For the same reason as above, num
is declared as an array so you can't perform arithmetic on it in any sensible way.
Overall, you can't program by "take a guess trial & error", programming doesn't work that way. You must actually know what every single line of code does. I would strongly recommend you to turn up the compiler warnings to the highest level and make sure there are no warnings before you run the program:
gcc -std=c11 -pedantic-errors -Wall -Wextra
回答3:
As was mentioned, you should not use gets() since it is horribly prone to buffer overflows (which you definitely need to learn about); as other people have mentioned, a much better alternative is fgets. The reaons it is better is because it will only write into the buffer up to the number of bytes which you have specified as the length; if it didn't stop, then it would keep writing past the end of the buffer into other memory, which is bad.
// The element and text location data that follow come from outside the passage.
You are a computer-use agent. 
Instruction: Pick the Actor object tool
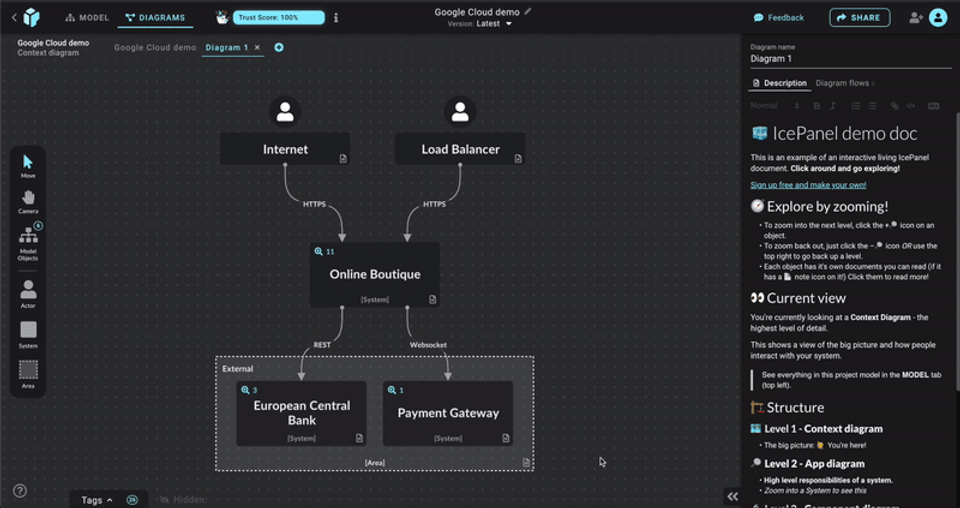(x=28, y=291)
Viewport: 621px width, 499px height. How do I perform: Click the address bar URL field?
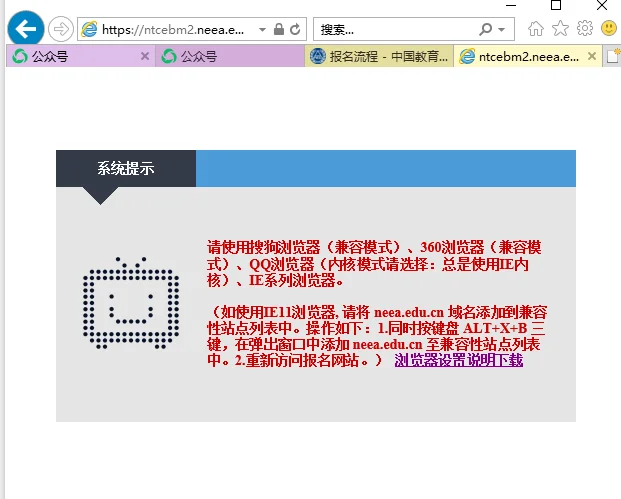pos(173,29)
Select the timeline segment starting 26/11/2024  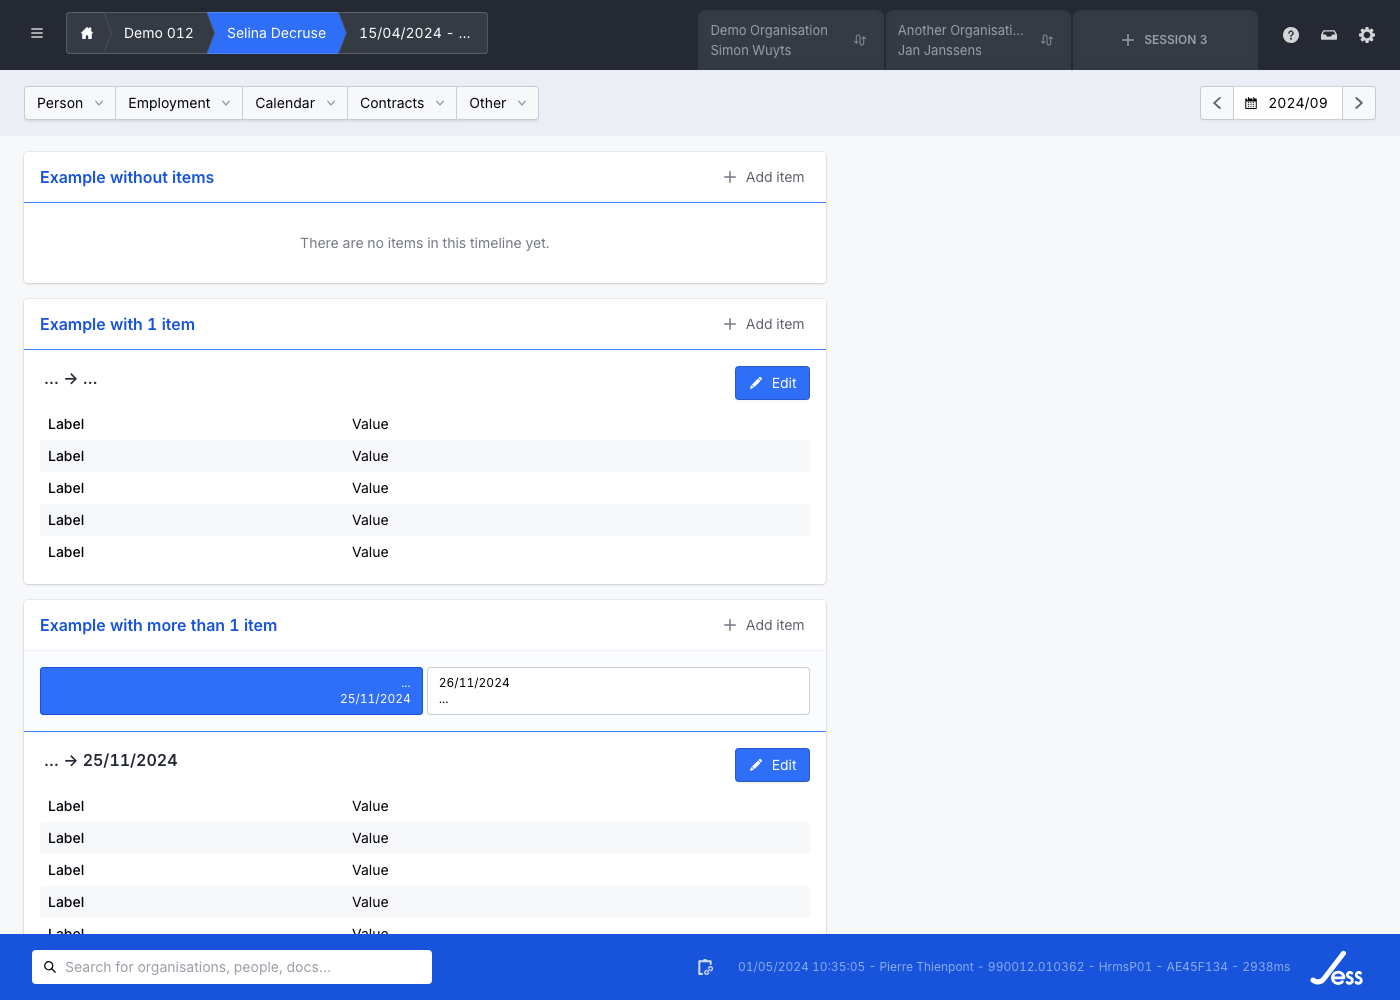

This leads to lots of security problems and just plain crashing.
Dealing with other the issues in your code as follows:
In C types are a bit more fluid than what you are used to in Java. A variable is simply a spot in memory; you can interpret that spot in memory as different things, and C lets you cast between types pretty easily, which can bite you if you aren't careful.
Arrays in C are always pointers, or memory addresses, so for int num[]
, num
is a pointer, not an int, it would be like int* num
. This is why your compiler is giving you warnings when you try to do arithmetic operations on num
and int variables. This means that what you get out of gets, or fgets, is a string, not an int, so passing the raw output of gets into FirstFactorial will give you back garbage. What you need to do is get the integer that the string represents.
What gets
returns can be used as an int
because it is a char*, which is an address, which is able to be "interpreted" as an integer (since it is really a set of bytes that hold a number that points to a memory address). Since they are all really just bit strings, the compiler can interpret them that way, but will warn you that you probably don't semantically mean what you are telling it to do.
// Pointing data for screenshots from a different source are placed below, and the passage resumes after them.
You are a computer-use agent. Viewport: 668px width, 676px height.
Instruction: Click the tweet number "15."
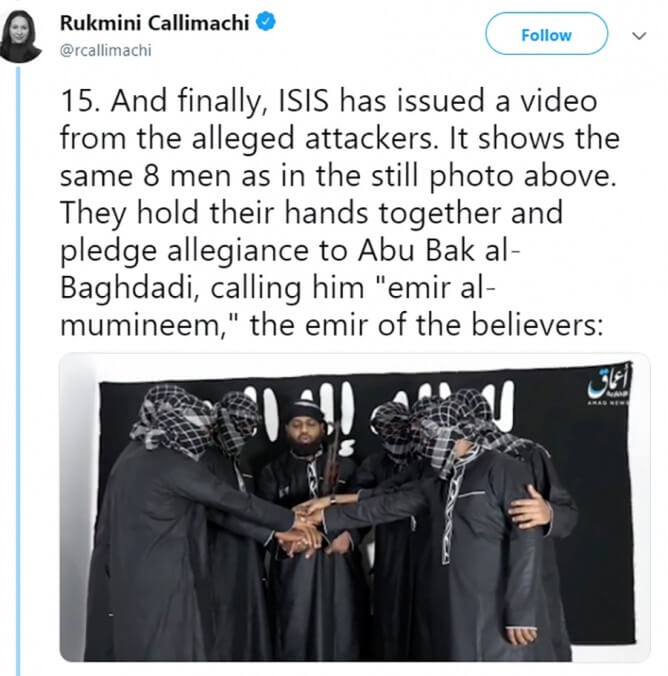tap(81, 101)
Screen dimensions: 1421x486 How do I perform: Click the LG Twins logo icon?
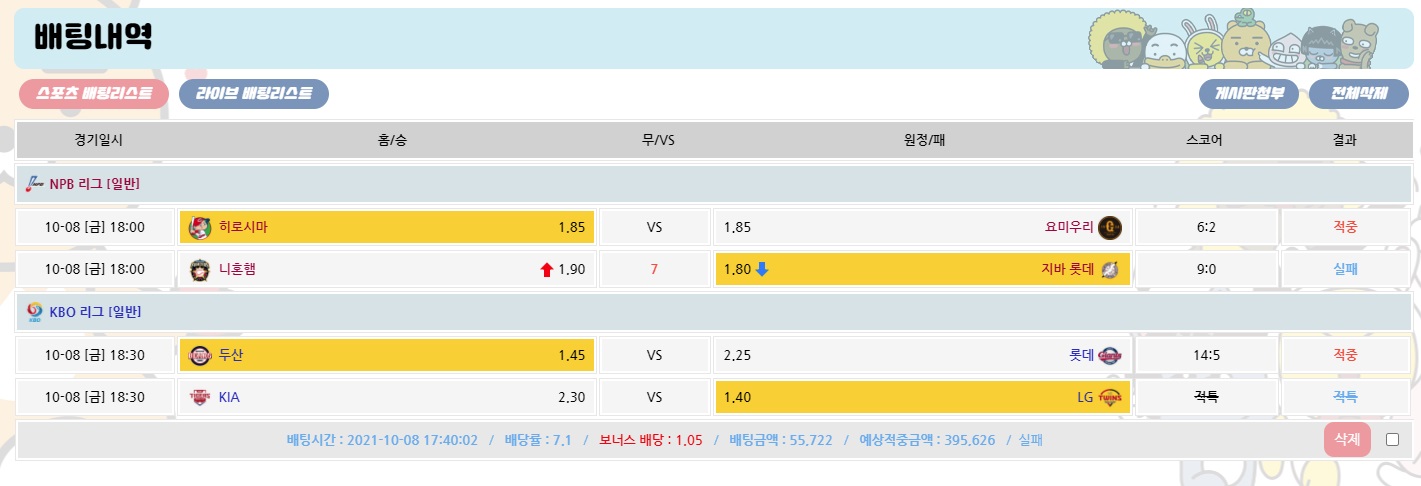1110,396
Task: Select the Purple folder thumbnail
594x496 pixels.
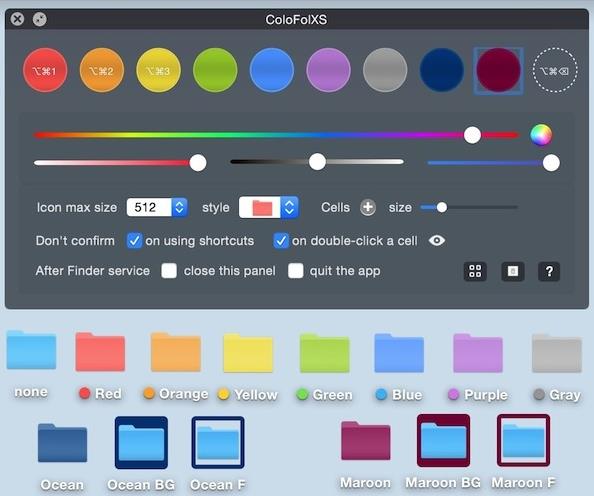Action: pos(478,353)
Strings of characters are really just numbers in memory that "represent" the glyph of the character (like what ASCII is: http://ee.hawaii.edu/~tep/EE160/Book/chap4/subsection2.1.1.1.html) What you are doing is like this FirstFactorial('4')
, what you want is FirstFactorial(4)
. The best way to convert that string '4' to 4 is to use strtol
(with examples here: https://www.techonthenet.com/c_language/standard_library_functions/stdlib_h/strtol.php), but atoi
is slightly easier, as an example that does semantically what your code does but is safer and compiles:
#include <stdio.h>
void FirstFactorial(int num) {
int i = num -1;
for(i ; i > 0; i--) {
num = num * i;
// printf("%d",i);
}
printf("\t %d", num);
}
#define BUFFER_LENGTH 60
int main(void) {
char str[BUFFER_LENGTH];
// disable stdout buffering
if( fgets (str, BUFFER_LENGTH, stdin)!=NULL ) {
int num = atoi(str);
FirstFactorial( num );
}
// keep this function call here
return 0;
}
Note the #define, this is a preprocessor macro that helps keep the 60 common between the buffer size and the length passed to fgets. This helps if you decide you need to change the size of the buffer; you might change the buffer size (say to 40), but forget to change the length passed to fgets; you would be back with the problem of fgets writing up to 60 bytes into the buffer which is only 40 bytes, which means you could overwrite 20 bytes of other memory, which is, again, bad.
Getting a modern book on C would be very helpful, and a mentor or tutor to help walk you through the differences could be very profitable in saving both time and in avoiding some of the pitfalls that can easily come about and lead to issues in your code. C is a bit harder to just pick up the best practices without some guidance on why things are or aren't done.